------ Supplied text ------

Friday, November 29, 2002

The marrying kind, part 2

When I blogged yesterday about Noah's gay-marriage post I hadn't read all of the Stanley Kurtz article he was responding to (my bad) so I didn't think of another form of "polygamy" Kurtz suggested -- gay people who form families with surrogate mothers and inseminators and whatnot. Those families do exist, though again I can't imagine they'd be that common. And perhaps the larger point is, they already exist even without official sanction.

Anyway, as promised, on to no-fault divorce. Noah's objection to it stems from his fundamental vision of marriage:
Marriage is a covenant between two individuals and between those individuals and the society. It is a social institution that involves the entire community, and not just the individuals in question. As such, to allow it to be dissolved at will is a crime against the community.

The first question that sprang to my mind was: what community are we talking about here? Family and friends? Church? Town? State? Country? I ask this because both Noah and Kurtz want to enforce marital norms at a high level -- state or even federal government -- but I don't know if that does much of anything if the lower-level community isn't doing the same. In fact, I can tell you from my own background that some local communities have rather different norms.

------

Parts of the exercise >>
1. Please answer these questions about the blog post on marriage:
(a) On what date was the post written?
(b) Whose article was Noah responding to?
(c) In the quoted passage, a covenant between which parties is marriage said to be?
2. Carry on the blog post on marriage from its final sentence.
These items have no connection to the blog post on marriage.

------ Material shown ------

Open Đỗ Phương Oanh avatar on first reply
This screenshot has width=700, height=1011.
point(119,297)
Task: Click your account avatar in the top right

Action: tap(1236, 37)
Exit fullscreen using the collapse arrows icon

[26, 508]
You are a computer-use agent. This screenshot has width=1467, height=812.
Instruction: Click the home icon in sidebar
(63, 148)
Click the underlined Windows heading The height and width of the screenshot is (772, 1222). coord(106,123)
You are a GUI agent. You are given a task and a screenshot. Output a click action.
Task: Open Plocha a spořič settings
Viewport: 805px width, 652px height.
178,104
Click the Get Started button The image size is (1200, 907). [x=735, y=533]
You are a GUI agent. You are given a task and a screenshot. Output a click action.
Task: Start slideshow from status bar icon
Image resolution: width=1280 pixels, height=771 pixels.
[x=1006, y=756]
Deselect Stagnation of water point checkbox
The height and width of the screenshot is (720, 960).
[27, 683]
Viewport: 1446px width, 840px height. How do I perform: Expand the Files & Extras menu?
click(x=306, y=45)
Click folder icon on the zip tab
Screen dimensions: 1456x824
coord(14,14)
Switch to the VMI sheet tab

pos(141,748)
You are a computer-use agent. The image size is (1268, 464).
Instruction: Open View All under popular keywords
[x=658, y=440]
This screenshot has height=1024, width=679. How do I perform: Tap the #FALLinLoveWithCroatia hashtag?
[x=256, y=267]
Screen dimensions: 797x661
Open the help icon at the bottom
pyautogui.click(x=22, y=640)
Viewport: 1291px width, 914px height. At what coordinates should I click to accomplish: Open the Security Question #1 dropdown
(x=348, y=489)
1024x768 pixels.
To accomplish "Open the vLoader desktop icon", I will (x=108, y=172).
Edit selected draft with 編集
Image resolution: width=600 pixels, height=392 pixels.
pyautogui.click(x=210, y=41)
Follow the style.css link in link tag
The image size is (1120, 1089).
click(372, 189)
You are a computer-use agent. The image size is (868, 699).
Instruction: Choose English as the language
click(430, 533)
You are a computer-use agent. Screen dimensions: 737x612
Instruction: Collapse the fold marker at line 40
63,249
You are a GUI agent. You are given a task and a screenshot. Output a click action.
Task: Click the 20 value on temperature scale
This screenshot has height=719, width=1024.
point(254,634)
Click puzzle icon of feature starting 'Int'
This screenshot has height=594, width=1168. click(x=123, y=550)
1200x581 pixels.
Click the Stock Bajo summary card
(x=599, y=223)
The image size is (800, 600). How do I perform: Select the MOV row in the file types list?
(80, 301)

------

Responses by task >>
1.
(a) Friday, November 29, 2002
(b) Stanley Kurtz
(c) Between two individuals, and between those individuals and the society

2.
Noah seems to think you can influence these subcultures by changing the law, but I doubt it. I would think that for people who see love and family as a private business, the idea that marrying would mean a pact with the government as well as the spouse would make them less likely to get married in the first place, and more likely to shack up. Indeed, the whole shacking-up trend seems to have started from a feeling that the institution of marriage is a sort of state imperialism upon private life. If the state acts too imperialistic, that might only drive more people away from it.

I suppose you could see this as a good thing for marriage, in that it would mean only the people who agree with the covenant model would do it. But I am assuming (though they don't exactly say so) that the societal interest both these guys are positing in marriage is the proper rearing of children, and in particular the prevention of broken and single-parent homes. And it's true that children from those homes are more likely to be trouble to society, whether through crime or welfare (though the latter is less true since 1996). But of course, if more people are cohabiting instead of marrying, that will mean more single parents, not fewer.

And really, the single-parent problem isn't with the affluent shacker-uppers I would know. The larger mass of single parents out there are poor. And with them it seems that the problem isn't so much divorce as failure to marry in the first place. So again, it's hard to see how changing divorce law would help.

It's not that I don't sympathize with how Noah feels. It's that the divorce-law approach is all stick and no carrot. For a lot of couples the local family-friends-church community isn't really there, or if it is there it's not very helpful. The dispute I personally have with the it's-all-private view of couplehood is that it yields a kind of Darwinian attitude towards love: if things go wrong, that's your problem. Sink or swim. To have the state then come along and say, things went wrong but you still can't split up, is not going to make these relationships any healthier.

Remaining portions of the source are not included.